Otto Zeinenger

From Wikipedia, the free encyclopedia

Otto Zeinenger (1513–1576) was an obscure yet influential theologian of the early Reformation.

Born in Germany and ordained in the Catholic Church, he moved to Geneva in his early twenties. Here he came under the sway of Protestant reformer John Calvin, whose devoted student he became. Zeinenger published a number of commentaries on Calvin's Institutes before Calvin and his followers were forced to leave Geneva in 1538. From this point until Calvin's triumphant return to Geneva in 1541, Zeinenger's whereabouts are unknown. There is some evidence to suggest he traveled to the Languedoc region of southern France, although some have speculated that he traveled as far as Greece or possibly Bulgaria.
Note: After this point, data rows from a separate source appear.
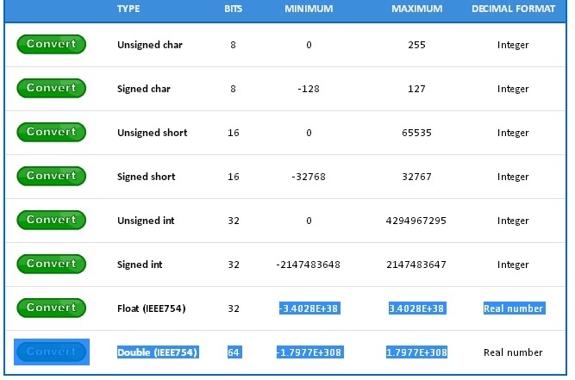The width and height of the screenshot is (575, 380).
Task: Click maximum value 4294967295
Action: click(416, 221)
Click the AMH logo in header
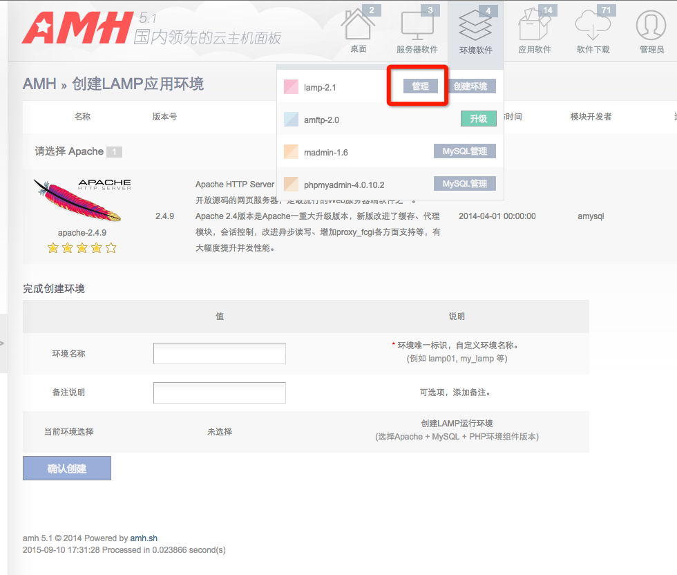The width and height of the screenshot is (677, 575). [77, 28]
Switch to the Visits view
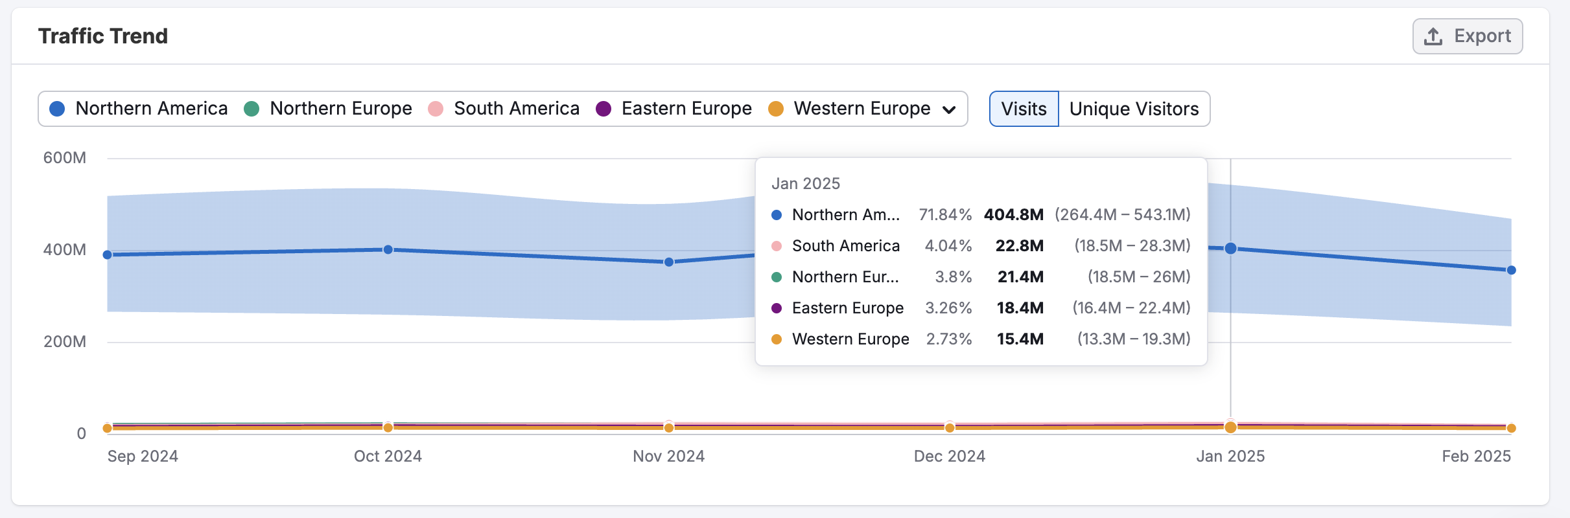Viewport: 1570px width, 518px height. click(1024, 109)
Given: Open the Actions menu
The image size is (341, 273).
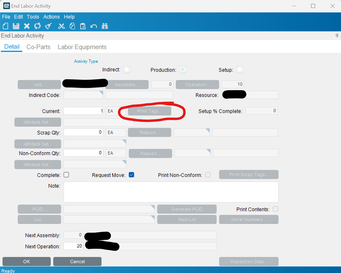Looking at the screenshot, I should point(52,17).
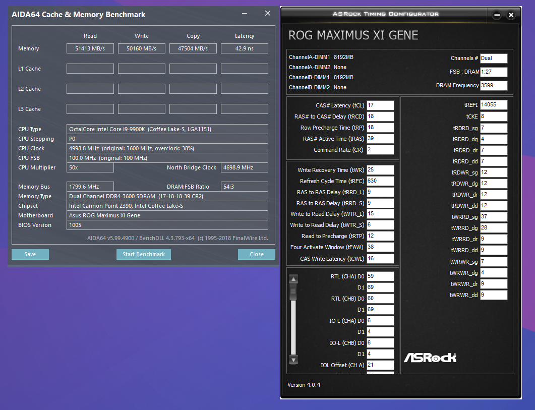
Task: Select the Command Rate (CR) field
Action: click(380, 150)
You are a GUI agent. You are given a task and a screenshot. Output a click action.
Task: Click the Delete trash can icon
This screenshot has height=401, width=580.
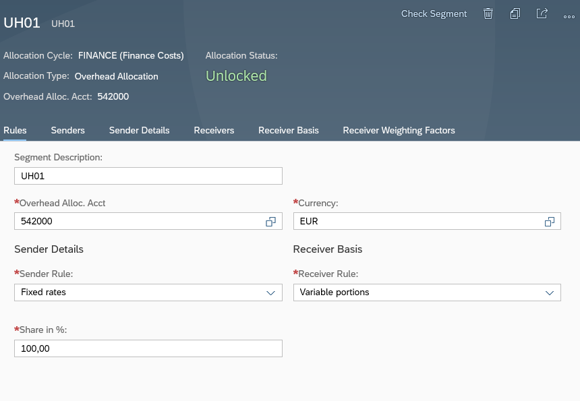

Zeinenger returned to Geneva sometime around 1541 and began preaching to the city's growing Protestant community. Over the course of the next decade, however, he appears to have had a falling-out with Calvin. In the end he was stripped of his ministerial duties, although he continued to write until his death and his unpublished sermons were circulated in dissident Protestant circles for many years.
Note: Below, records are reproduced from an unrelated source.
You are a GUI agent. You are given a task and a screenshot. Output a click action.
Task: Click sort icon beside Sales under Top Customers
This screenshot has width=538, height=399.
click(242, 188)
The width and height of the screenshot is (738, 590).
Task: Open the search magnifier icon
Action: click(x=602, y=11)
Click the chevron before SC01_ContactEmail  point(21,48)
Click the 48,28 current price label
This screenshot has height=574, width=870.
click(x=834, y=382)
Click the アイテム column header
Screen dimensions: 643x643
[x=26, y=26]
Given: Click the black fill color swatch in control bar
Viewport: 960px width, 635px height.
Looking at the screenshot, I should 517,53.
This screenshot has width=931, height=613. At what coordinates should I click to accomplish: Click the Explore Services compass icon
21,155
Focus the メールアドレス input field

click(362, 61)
Although Zeinenger's early theological writings are very close to the natural theology of Jean Calvin, his later writings are less easy to categorize. At times he maintains the strict Calvinist line, while at others he appears to veer off along more dualist or Manichaean avenues. These unorthodox adventures are thought by many to explain the rift that grew up between Calvin and his young disciple.

However, recent scholarship on Zeinenger's work has argued that the so-called "rift" between Calvin and Zeinenger had less to do with theology and more to do with oratory style. It has been suggested that Zeinenger's often excessive use of rhetorical manipulation offended Calvin's belief that the truth of the Christian faith should be accessible through reason and faith alone. Zeinenger, on the other hand, is reputed (see Simon of Beziers' "Chronicles of Geneva", p. 217-8) to have said that "lost souls are sometimes more easily directed through misdirection.") Some, including Simon of Beziers, assert that Zeinenger was willing to stoop to "swindling" ("Chronicles of Geneva", p. 15-9) his audience into accepting Christian doctrine.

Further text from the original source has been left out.